Le premier étonnement porte sur l’étrange utilisation de cette injonction sociologique : « Faire abstraction du contexte n’a aucun sens », affirment-ils. Certes, mais tenir compte des contextes ne consiste évidemment pas à rendre impossible la comparaison des situations ; c’est mettre en évidence les similitudes et les différences – et c’est même un fondement des sciences sociales. Or, s’il existe évidemment des différences fondamentales entre le voilement en Iran et le voilement en France (ne serait-ce que parce qu’il est prescrit là-bas alors qu’il est permis ici dans l’espace public et proscrit dans le cadre scolaire et civique), il existe aussi une similitude que se refusent à voir les deux signataires : c’est que la conséquence du voilement des femmes à fondement religieux, quels que soient les pays où il a cours, est d’imposer une représentation des femmes comme forcément impures, fauteuses d’une sexualité incontrôlée, et de subordonner leur inclusion dans la communauté ad hoc au respect de cette injonction.
« Il n’y a rien de contradictoire à soutenir le droit des femmes à porter un voile en France, et à ne pas en porter en Iran », par Joan W. Scott et Eric Fassin
C’est pourquoi défendre cette pratique au nom de la « liberté » individuelle (« Dans un cas comme dans l’autre, les féministes protestent contre un État qui entrave la liberté de leur choix »), c’est ignorer – par mauvaise foi ou par aveuglement – que ses effets sont forcément de brider la liberté de toutes les autres femmes de ne pas se voiler. Comment ne pas voir à quel point les pressions communautaires sont à la racine du prétendu « choix » du voilement ? Comment ne pas comprendre que celui-ci n’a pas seulement une « signification » personnelle pour celles qui le brandissent mais aussi et surtout des conséquences effectives pour les autres ? Comment peut-on s’aveugler à ce point sur le fait que loin d’être une simple expression de convictions personnelles, il est avant tout un signe religieux porteur de prosélytisme fondamentaliste ? Et serait-ce trop demander à des spécialistes de sciences sociales que de prendre en compte la dimension collective des phénomènes qu’ils sont censés analyser, ainsi que ce contexte bien réel qu’est le poids de l’injonction religieuse et du militantisme islamiste en France ?
« Stupéfiant aveuglement »
Deuxième étonnement : ayant affirmé qu’« on ne peut donc pas interpréter le voile hors du temps et de l’espace », les signataires se désintéressent aussitôt du contexte temporel, évitant ainsi de s’inquiéter de l’évidente régression intégriste qui touche le monde musulman depuis trois générations, et dont on ne peut ignorer qu’elle atteint avant tout la liberté des femmes et l’égalité hommes-femmes.
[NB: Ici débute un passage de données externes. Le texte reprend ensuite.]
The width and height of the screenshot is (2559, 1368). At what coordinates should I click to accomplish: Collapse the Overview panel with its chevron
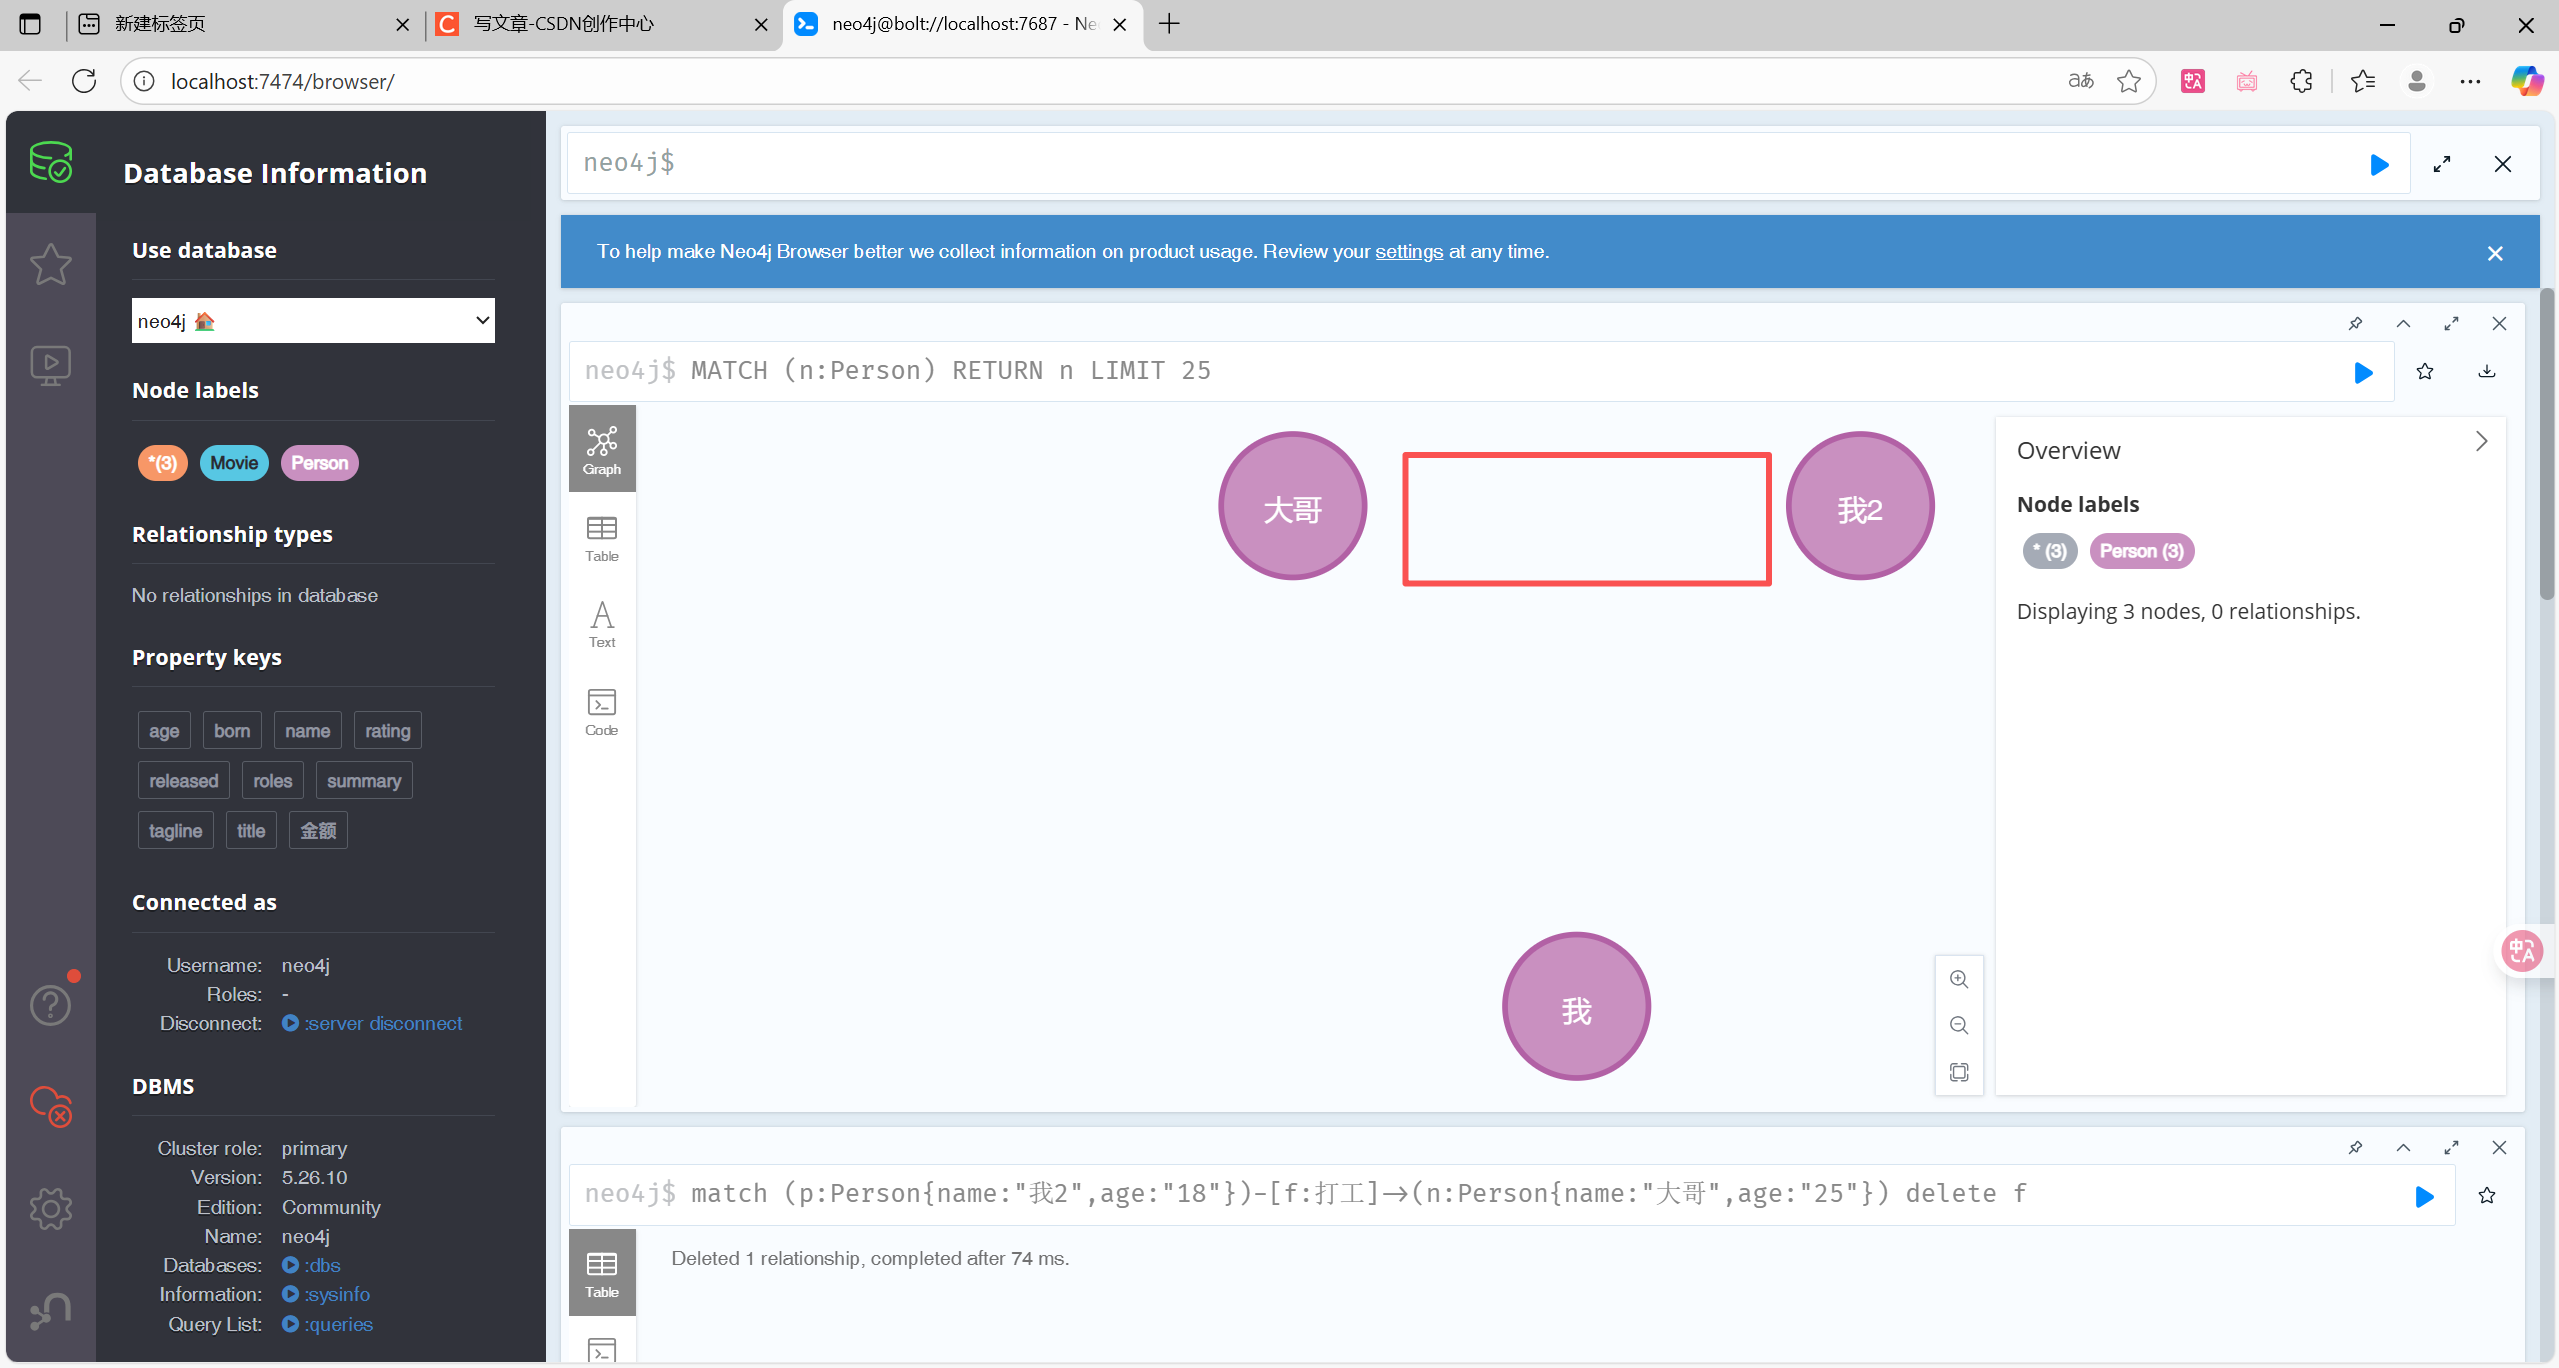point(2481,442)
Ainsi, au Maroc et en Algérie, plus le voilement des femmes a progressé depuis les années 1970, moins les femmes sont intégrées au monde de travail : elles ne sont que 10 à 15% à travailler en dehors de leur foyer : pour les autres, c’est voilement, famille et domicile ! Ce pourquoi mettre sur le même plan « le voile imposé » et « le dévoilement contraint » en tant que relevant d’un même combat contre « toutes les formes de domination patriarcale » relève d’un stupéfiant aveuglement face à l’histoire. Est-ce vraiment ce genre d’alliés qu’appellent les Iraniennes qui se battent aujourd’hui, tout comme les nombreuses musulmanes qui, en France, attendent qu’on les aide à se défendre contre l’emprise des bigots ?
Troisième étonnement enfin : en réclamant le droit à la liberté pour les Iraniennes mais pas pour les musulmanes françaises soumises au harcèlement communautariste des « grands frères » islamistes, les deux auteurs ne font-ils pas deux poids, deux mesures ? D’un côté l’universalité de la valeur de liberté, de l’autre son conditionnement à des caractéristiques « culturelles » qui justifieraient qu’on soustraie certaines femmes à ce droit ? C’est ce même raisonnement qui, naguère, avait incité des progressistes à refuser de condamner l’excision au nom du respect des « cultures » exogènes. L’universalisme ici est à géométrie variable : solidarité anti-patriarcale au-delà de la Méditerranée, mais complicité patriarcale dès qu’il s’agit de nos banlieues.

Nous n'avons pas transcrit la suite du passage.